Mettez sous forme de liste numérotée la partie qui commence à la ligne contenant "Task: Click the icon" et se termine à la ligne contenant "tap(593, 108)", ces deux lignes comprises, sans les lignes vides.

###

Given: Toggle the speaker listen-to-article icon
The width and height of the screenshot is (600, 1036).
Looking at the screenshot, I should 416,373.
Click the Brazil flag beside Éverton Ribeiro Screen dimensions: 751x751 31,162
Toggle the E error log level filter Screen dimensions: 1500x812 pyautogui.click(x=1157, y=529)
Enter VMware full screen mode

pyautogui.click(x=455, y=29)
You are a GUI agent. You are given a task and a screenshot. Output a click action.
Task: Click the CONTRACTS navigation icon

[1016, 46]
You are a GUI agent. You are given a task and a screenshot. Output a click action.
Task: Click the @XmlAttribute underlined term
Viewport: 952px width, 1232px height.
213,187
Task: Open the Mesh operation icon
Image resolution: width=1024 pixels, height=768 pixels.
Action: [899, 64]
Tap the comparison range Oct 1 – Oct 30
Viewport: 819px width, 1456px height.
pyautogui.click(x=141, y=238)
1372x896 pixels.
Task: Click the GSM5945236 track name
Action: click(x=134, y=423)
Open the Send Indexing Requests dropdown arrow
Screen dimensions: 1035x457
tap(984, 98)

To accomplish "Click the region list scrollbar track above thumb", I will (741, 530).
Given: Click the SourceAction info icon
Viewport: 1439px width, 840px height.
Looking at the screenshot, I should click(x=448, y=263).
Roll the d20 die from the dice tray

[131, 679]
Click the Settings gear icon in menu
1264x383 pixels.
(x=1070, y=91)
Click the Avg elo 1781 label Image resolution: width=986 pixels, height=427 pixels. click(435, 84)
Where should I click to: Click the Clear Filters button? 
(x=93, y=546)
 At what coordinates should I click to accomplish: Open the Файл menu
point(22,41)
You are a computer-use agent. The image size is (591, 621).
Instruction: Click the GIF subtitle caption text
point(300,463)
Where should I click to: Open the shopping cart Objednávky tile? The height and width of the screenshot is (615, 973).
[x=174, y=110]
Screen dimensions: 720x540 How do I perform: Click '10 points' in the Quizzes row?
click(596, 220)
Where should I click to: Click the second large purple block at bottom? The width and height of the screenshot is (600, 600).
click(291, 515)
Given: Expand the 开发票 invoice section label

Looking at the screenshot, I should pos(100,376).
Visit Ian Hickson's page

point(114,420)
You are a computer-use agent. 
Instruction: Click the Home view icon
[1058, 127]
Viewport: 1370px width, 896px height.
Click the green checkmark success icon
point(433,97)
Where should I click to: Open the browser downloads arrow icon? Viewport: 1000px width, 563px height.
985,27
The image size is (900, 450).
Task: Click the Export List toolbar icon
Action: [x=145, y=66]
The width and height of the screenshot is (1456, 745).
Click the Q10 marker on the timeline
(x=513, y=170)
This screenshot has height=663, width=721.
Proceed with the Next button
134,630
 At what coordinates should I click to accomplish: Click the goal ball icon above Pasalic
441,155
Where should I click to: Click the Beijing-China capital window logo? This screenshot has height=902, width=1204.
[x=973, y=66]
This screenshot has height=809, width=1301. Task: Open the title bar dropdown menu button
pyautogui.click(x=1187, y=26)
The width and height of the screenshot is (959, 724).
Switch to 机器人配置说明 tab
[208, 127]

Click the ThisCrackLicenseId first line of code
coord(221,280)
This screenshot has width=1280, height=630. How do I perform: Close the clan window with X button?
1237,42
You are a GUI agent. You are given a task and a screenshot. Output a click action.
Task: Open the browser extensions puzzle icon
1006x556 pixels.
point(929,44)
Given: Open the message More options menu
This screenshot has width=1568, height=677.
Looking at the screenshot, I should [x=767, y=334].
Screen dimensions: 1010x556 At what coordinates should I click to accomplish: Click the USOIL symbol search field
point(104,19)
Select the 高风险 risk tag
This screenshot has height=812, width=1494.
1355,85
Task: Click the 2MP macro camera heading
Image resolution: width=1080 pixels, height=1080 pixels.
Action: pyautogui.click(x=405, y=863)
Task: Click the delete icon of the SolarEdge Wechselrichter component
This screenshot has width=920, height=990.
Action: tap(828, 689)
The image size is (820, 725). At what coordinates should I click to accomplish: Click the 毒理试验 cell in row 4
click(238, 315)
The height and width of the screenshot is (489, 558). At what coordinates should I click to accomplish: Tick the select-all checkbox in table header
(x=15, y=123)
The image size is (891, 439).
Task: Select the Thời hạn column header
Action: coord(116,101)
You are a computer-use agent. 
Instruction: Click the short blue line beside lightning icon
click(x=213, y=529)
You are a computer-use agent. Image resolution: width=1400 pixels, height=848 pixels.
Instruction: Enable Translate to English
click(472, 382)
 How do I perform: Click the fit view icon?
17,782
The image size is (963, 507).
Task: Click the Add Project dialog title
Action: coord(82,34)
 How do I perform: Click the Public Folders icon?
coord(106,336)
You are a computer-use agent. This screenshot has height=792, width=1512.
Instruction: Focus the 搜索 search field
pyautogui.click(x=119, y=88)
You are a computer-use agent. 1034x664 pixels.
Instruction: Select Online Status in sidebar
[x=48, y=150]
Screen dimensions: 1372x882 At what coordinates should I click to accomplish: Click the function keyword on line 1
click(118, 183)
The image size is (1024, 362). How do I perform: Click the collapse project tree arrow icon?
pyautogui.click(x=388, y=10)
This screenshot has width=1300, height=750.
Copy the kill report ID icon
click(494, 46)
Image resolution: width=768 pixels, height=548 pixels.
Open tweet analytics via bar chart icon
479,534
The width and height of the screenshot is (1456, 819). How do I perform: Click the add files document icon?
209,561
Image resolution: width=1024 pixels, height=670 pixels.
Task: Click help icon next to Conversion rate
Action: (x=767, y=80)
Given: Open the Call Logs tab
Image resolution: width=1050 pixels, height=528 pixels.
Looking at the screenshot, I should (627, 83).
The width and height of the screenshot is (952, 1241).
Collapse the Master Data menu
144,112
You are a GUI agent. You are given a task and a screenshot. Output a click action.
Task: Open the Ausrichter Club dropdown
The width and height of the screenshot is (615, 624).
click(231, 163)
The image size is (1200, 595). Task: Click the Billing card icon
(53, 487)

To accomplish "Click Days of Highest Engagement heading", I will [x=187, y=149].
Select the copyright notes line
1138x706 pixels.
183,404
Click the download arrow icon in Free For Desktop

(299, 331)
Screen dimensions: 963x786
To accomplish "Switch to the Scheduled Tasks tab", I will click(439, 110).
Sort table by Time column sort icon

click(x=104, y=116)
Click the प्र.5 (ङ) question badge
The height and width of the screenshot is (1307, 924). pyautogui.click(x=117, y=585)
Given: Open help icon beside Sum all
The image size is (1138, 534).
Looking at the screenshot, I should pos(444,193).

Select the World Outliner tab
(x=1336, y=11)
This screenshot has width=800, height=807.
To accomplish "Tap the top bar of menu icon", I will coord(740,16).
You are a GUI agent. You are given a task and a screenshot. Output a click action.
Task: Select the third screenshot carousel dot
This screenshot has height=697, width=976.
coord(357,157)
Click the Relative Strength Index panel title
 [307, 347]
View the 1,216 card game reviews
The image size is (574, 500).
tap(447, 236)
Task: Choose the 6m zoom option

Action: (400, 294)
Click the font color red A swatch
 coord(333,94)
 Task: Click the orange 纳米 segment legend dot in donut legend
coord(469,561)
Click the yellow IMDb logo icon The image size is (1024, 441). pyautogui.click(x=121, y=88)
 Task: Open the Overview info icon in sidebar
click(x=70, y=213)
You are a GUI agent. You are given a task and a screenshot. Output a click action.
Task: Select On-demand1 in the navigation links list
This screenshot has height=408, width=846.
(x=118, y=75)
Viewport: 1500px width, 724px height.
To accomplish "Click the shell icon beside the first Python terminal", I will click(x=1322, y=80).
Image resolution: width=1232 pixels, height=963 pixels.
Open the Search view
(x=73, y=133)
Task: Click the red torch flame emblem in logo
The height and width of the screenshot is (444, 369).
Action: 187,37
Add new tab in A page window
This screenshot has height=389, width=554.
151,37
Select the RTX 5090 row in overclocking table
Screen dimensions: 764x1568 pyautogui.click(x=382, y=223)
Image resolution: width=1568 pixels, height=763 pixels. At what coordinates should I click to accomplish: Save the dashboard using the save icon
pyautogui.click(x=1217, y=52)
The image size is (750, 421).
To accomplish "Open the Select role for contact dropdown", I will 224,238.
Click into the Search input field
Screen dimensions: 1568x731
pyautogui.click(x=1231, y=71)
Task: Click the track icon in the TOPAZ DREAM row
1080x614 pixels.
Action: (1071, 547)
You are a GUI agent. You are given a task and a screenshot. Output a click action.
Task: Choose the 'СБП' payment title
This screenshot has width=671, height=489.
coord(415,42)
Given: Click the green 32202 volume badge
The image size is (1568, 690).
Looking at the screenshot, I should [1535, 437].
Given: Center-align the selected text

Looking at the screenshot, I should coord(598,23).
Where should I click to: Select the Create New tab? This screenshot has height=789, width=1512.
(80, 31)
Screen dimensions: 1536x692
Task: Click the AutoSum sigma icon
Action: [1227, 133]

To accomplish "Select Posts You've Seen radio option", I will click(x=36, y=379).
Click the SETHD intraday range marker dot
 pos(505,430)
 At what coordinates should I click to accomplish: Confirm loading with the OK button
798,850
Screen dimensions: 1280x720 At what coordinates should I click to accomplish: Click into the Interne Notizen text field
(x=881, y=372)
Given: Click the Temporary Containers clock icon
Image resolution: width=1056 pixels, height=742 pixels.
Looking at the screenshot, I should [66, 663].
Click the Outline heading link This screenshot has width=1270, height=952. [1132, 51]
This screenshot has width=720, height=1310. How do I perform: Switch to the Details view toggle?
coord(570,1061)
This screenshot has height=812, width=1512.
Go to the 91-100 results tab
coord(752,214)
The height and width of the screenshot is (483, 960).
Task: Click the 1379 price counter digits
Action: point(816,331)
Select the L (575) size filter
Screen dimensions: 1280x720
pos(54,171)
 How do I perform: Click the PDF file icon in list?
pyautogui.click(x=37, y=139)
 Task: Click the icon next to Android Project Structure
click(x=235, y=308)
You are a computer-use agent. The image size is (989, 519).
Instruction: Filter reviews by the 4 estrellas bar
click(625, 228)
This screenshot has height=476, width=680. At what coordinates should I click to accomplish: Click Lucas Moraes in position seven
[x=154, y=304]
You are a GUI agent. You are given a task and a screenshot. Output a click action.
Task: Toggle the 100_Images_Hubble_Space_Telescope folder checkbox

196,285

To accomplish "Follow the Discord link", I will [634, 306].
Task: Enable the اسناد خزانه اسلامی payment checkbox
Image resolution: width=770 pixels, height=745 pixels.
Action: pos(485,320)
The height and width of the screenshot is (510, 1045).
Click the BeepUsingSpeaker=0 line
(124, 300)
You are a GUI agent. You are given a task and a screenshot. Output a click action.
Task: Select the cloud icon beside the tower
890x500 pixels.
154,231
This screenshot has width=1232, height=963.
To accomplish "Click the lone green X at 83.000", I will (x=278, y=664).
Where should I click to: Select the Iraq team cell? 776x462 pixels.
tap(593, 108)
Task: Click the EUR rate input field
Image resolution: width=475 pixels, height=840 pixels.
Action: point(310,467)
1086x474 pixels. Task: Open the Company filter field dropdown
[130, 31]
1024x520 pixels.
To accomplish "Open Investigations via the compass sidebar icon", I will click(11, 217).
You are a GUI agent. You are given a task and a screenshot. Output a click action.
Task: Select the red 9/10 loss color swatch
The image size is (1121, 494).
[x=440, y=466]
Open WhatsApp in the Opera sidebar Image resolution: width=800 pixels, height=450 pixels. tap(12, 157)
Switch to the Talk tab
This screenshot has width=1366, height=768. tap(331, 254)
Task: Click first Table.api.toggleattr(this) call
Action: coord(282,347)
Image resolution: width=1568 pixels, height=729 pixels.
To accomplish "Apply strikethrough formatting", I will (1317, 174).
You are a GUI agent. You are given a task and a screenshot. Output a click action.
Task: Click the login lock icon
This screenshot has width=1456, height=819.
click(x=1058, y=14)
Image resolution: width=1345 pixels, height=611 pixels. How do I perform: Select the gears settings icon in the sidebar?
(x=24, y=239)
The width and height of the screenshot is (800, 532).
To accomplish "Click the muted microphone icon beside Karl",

###

RÉPONSE:
1.  Task: Click the icon next to Android Project Structure
2. click(x=235, y=308)
3. You are a computer-use agent. The image size is (989, 519).
4. Instruction: Filter reviews by the 4 estrellas bar
5. click(625, 228)
6. This screenshot has height=476, width=680. At what coordinates should I click to accomplish: Click Lucas Moraes in position seven
7. [x=154, y=304]
8. You are a GUI agent. You are given a task and a screenshot. Output a click action.
9. Task: Toggle the 100_Images_Hubble_Space_Telescope folder checkbox
10. 196,285
11. To accomplish "Follow the Discord link", I will [634, 306].
12. Task: Enable the اسناد خزانه اسلامی payment checkbox
13. Image resolution: width=770 pixels, height=745 pixels.
14. Action: pos(485,320)
15. The height and width of the screenshot is (510, 1045).
16. Click the BeepUsingSpeaker=0 line
17. (124, 300)
18. You are a GUI agent. You are given a task and a screenshot. Output a click action.
19. Task: Select the cloud icon beside the tower
20. 890x500 pixels.
21. 154,231
22. This screenshot has width=1232, height=963.
23. To accomplish "Click the lone green X at 83.000", I will (x=278, y=664).
24. Where should I click to: Select the Iraq team cell? 776x462 pixels.
25. tap(593, 108)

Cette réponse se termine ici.